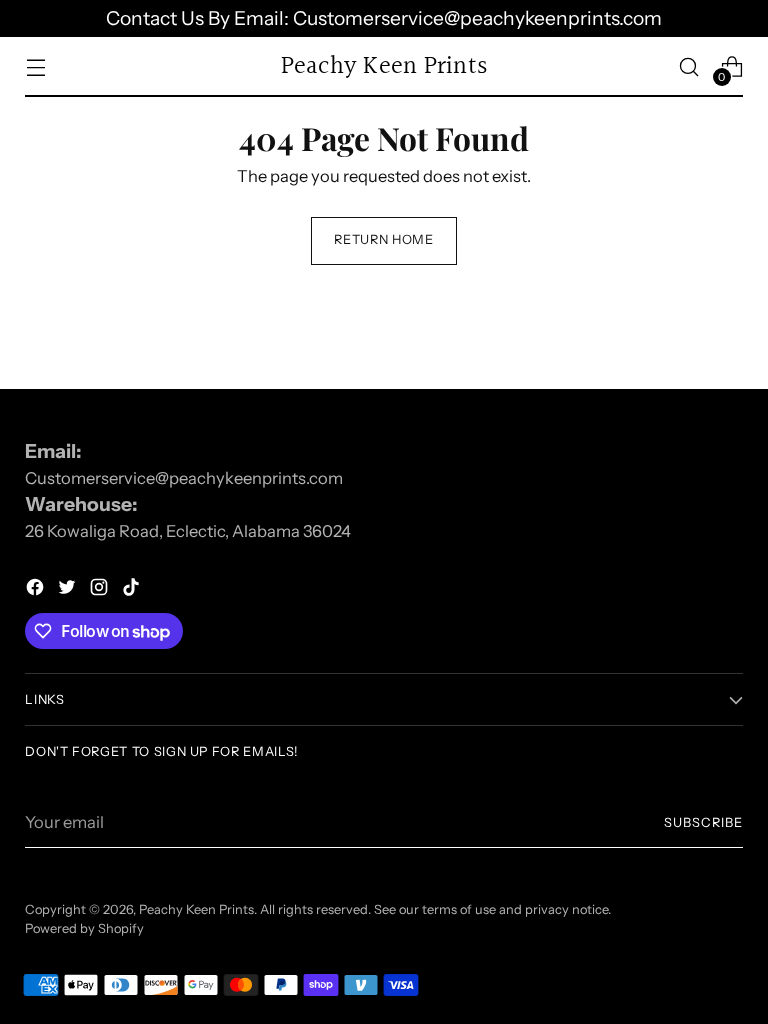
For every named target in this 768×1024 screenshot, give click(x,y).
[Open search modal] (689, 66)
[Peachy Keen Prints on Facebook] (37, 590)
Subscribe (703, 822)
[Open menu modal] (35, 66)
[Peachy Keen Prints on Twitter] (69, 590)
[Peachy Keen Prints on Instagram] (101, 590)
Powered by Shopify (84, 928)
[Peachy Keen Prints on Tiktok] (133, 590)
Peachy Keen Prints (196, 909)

□ □ □ □

● **Task item**
Please repeat the entries above exactly, leaving out any pictures.

● **Response**
For every named target in this 768×1024 screenshot, give click(x,y).
[Open search modal] (689, 66)
[Peachy Keen Prints on Facebook] (37, 590)
Subscribe (703, 822)
[Open menu modal] (35, 66)
[Peachy Keen Prints on Twitter] (69, 590)
[Peachy Keen Prints on Instagram] (101, 590)
Powered by Shopify (84, 928)
[Peachy Keen Prints on Tiktok] (133, 590)
Peachy Keen Prints (196, 909)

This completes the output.